U.S. Rejects Call for New Nicaragua Talks
Eight Latin American nations urged the Reagan Administration on Thursday to reopen direct peace talks with Nicaragua, but Secretary of State George P. Shultz rejected the appeal.
The diplomatic initiative was presented to Shultz by ambassadors of the four countries of the Contadora Group, which has been trying for three years to produce a negotiated settlement of Central American conflicts, and their counterparts from four other nations that got together last year as the Contadora support group. These eight said that new U.S. talks with Nicaragua’s leftist Sandinista regime would contribute to a peaceful solution to Central America’s problems.
But a State Department spokesman said that Shultz and Assistant Secretary of State Elliott Abrams turned down the request. “Our position hasn’t changed,” spokesman Gregory Lagana said.
U.S. Accusations
Shultz and other Administration officials have accused the Nicaraguans of seeking a separate peace pact with the United States as a means of avoiding talks with their Central American neighbors through the Contadora Group.

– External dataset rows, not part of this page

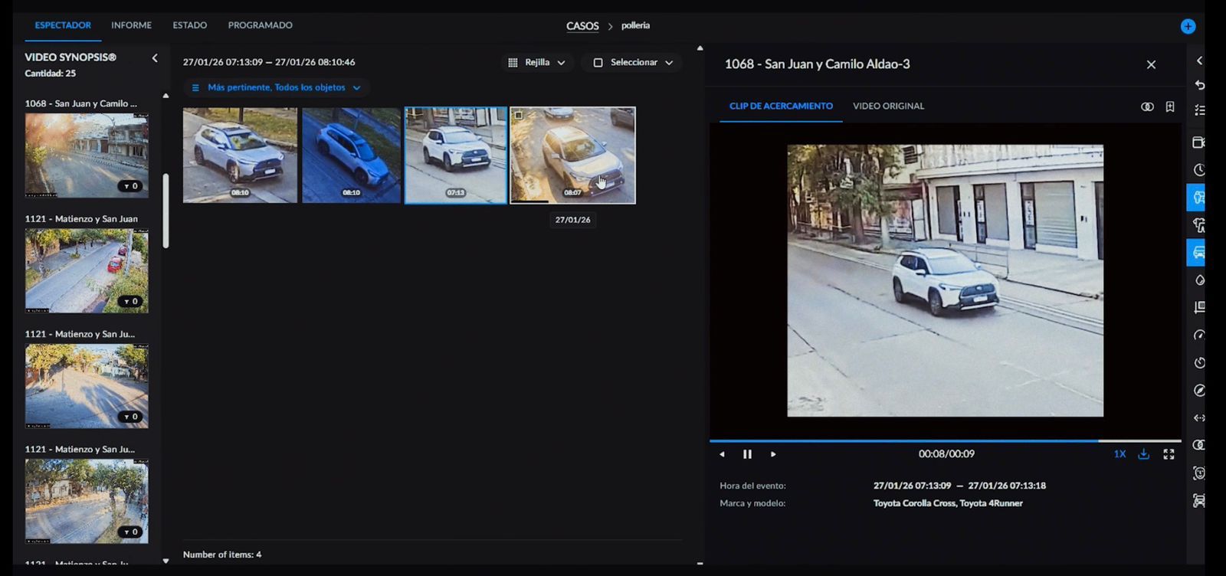Change playback speed with the 1X button

pyautogui.click(x=1119, y=454)
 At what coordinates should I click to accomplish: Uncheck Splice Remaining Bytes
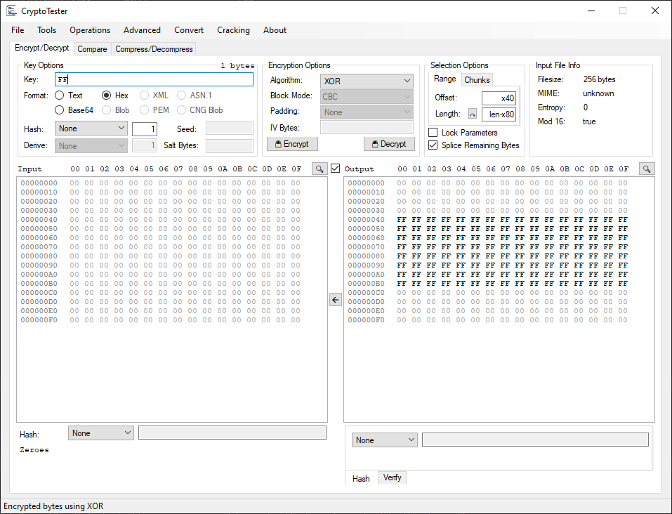[x=433, y=145]
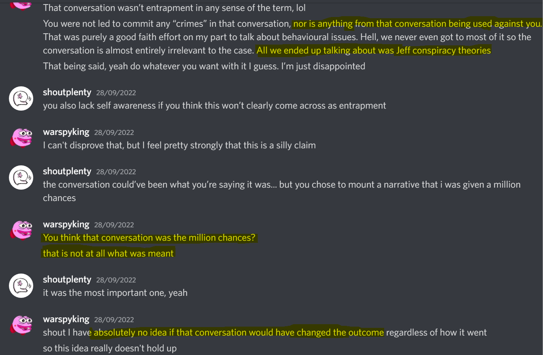Click warspyking's avatar beside the "silly claim" message

coord(21,138)
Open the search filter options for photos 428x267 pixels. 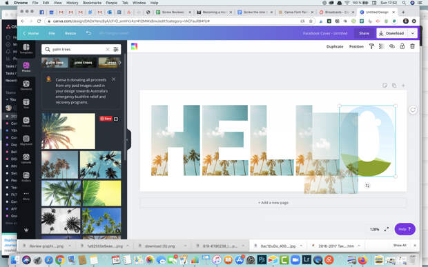coord(116,50)
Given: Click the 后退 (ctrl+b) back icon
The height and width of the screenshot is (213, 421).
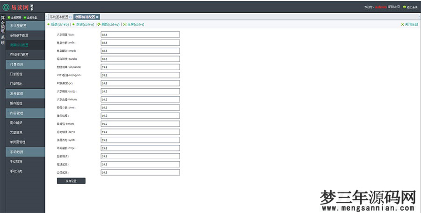Looking at the screenshot, I should 48,24.
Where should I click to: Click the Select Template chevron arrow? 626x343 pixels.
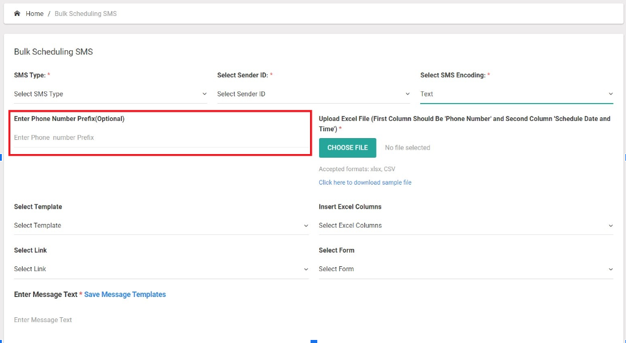pyautogui.click(x=306, y=225)

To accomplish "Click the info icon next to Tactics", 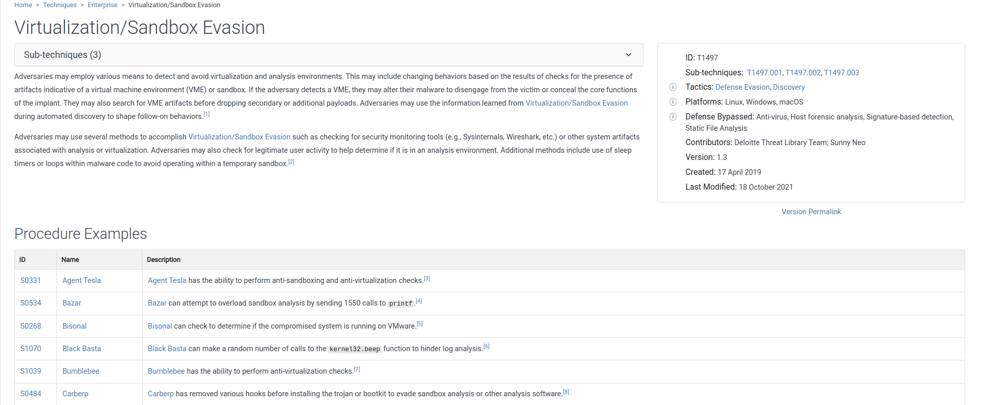I will tap(673, 87).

The four Contadora nations, who named their group for the Panamanian resort island of Contadora where they first met to discuss Central American troubles in January, 1983, have several times declared--to no avail--that they would welcome a renewal of the U.S.-Nicaraguan bilateral talks.
The United States and Nicaragua conducted direct negotiations from June, 1984, until January, 1985, when the talks, held periodically in Manzanillo, Mexico, were broken off by the Reagan Administration.
President Reagan has declared that the Sandinistas should negotiate with U.S.-funded Nicaraguan rebels to arrange new elections that would give the rebels, known as contras, a chance to win power by democratic means. The Sandinistas have rejected that idea.
The Administration is preparing to ask Congress for at least $30 million in U.S. military aid for the contras in addition to the non-military aid they now receive, Administration and congressional sources have said.
‘Open a Dialogue’
“Reopening bilateral talks now, without any specific moves toward internal reconciliation in Nicaragua, would simply reward the Sandinistas’ intransigence,” a State Department official argued. “The Sandinistas have no interest in pursuing any settlement that would jeopardize their control. They have no interest in genuine democracy. . . . Our position is that the first thing they ought to do is open a dialogue with (the contras).”
The Contadora Group’s draft peace plan includes a call for internal negotiations between governments and rebels throughout Central America, but it puts more emphasis on ending foreign aid to rebels and withdrawing foreign troops from the area. Cuba has sent troops to Nicaragua, and the United States has military advisers in El Salvador, Honduras and Costa Rica.
The four Contadora nations are Colombia, Mexico, Panama, and Venezuela. The support group is made up of Argentina, Brazil, Peru and Uruguay. All eight governments joined in the appeal to Shultz, a State Department official said.